Marlin continued to speak so softly it was hard for her to hear. “I lost my home two months ago. We had lived there for thirty-eight years. I moved into a motel room for a couple of weeks, but the price of my medications went up, and I couldn’t afford to stay there anymore. Right now, I don’t have a way to cook, so I’ll just have to get something that’s ready to eat.”
His situation was even grimmer than Abbey had suspected. They sat in silence for a few moments while she considered what she could do to make a real difference in Marlin’s life. It didn’t take long for the answer to become obvious.
Carefully choosing her words, she said, “Mr. Lucas, my little house is a two-bedroom, and only one of them is being used. It’s not a fancy place, but you would have a comfortable bed and hot homecooked meals. Until we can figure out the best way to meet your needs, you are welcome to come and stay with me.”

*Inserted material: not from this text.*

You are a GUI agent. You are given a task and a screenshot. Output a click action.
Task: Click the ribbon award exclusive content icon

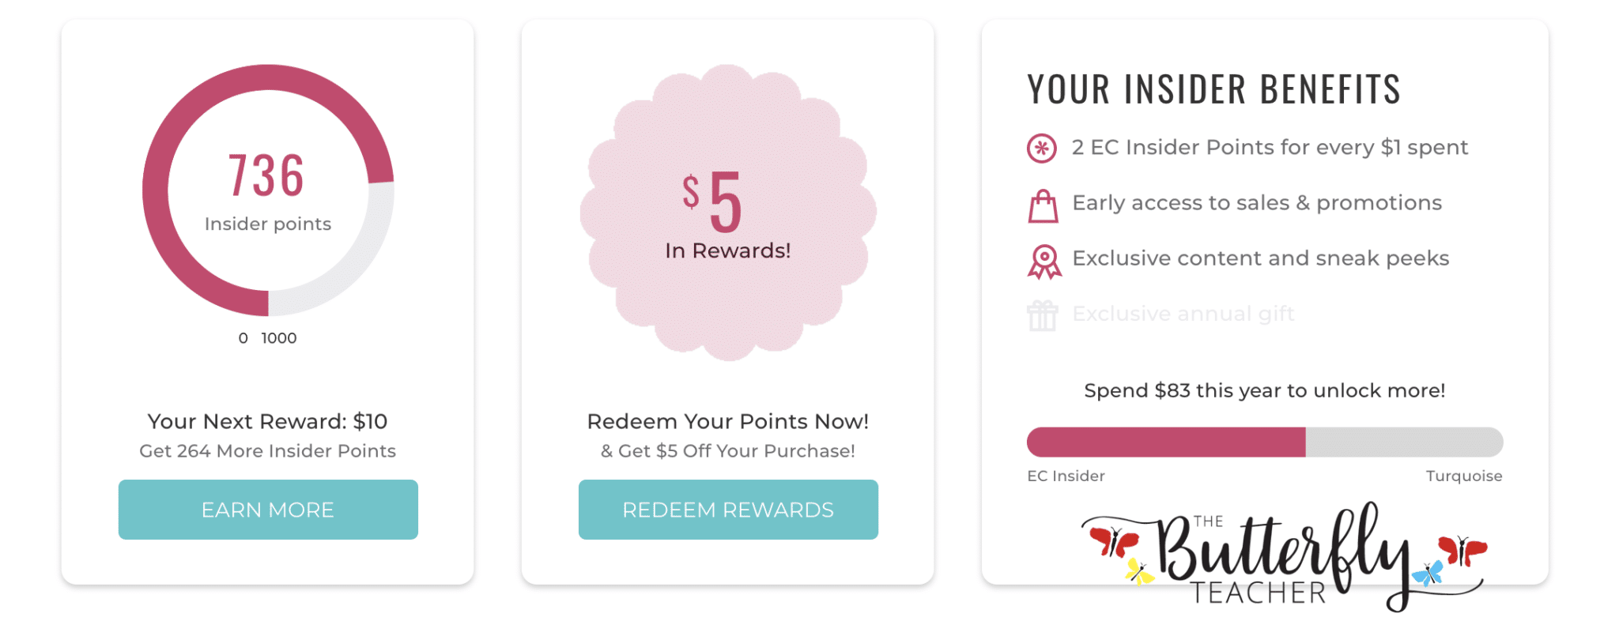click(1044, 262)
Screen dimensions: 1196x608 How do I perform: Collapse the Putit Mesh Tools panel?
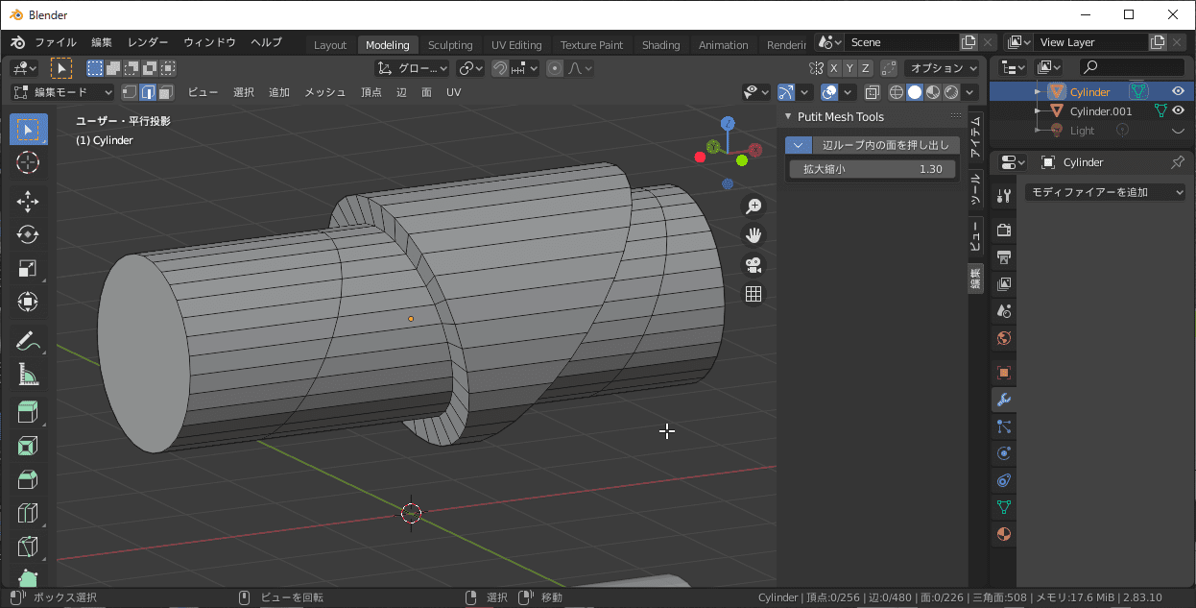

Marlin stared at her in disbelief. He was so stunned by her proposal he didn’t know how to respond. Finally, he said, “Why would you make such an offer? I’m not worth helping. I’m nobody.”
Abbey reached over and took his hand. “Please don’t talk that way because it’s not true. Your life has been altered forever by a horrific event that was someone else’s fault. You’re doing the best you can under the most extreme conditions, but you deserve to live with dignity just like every other person. And that includes having food, shelter, and medical care.”
Marlin could not begin to understand how this woman could be so compassionate to someone like him. After the way he’d treated her, he did not think he deserved her empathy. In fact, he believed she had every right to turn her back on him. He had done everything he could to close the doors of this building, but Abbey was still willing to help him.
She seemed to be able to read his thoughts. “Mr. Lucas, in one sense, you are just like every other person that comes here. You have a basic human need that we can help you with. But in another way, you are remarkable because you’ve changed. You have stopped judging people, and you have embraced tolerance.”
Marlin said, “But look what it took to open my eyes. I’ve spent over six decades hating people I thought were different than me. I never dreamed I could end up just like them. My life has been a complete waste. How could I have been so blind?”
Abbey tried to reassure him. “The point is you have realized the truth, but all any of us can do is move forward day by day. We can’t change anything that came before – we just have to let it go……Of course, I realize that is easier said than done, but it is always worth the effort.”
“You don’t think it’s too late for someone like me?”
“Absolutely not.” Abbey looked into the face of a man who had gained wisdom through his suffering. “Mr. Lucas, you are living proof that anyone can change. But even if you still didn’t approve of what we do here, I would try to help you. Now, please, let’s go. I’ll cook some dinner, and we’ll get some good food in you.”
Marlin shook his head. “I just don’t think I should.”
Abbey smiled, and asked, “Do you have a better offer?”
Marlin stared off into space for several seconds as he thought about the frigid cold he would have to endure if he turned her down. Finally, he looked intently at the kindest person he had ever met and let his pride go. Softly, he said, “Okay.”
Abigail Grisham pushed her chair back, stood up, took Marlin by the arm, and with warm compassion said, “Let’s go home.”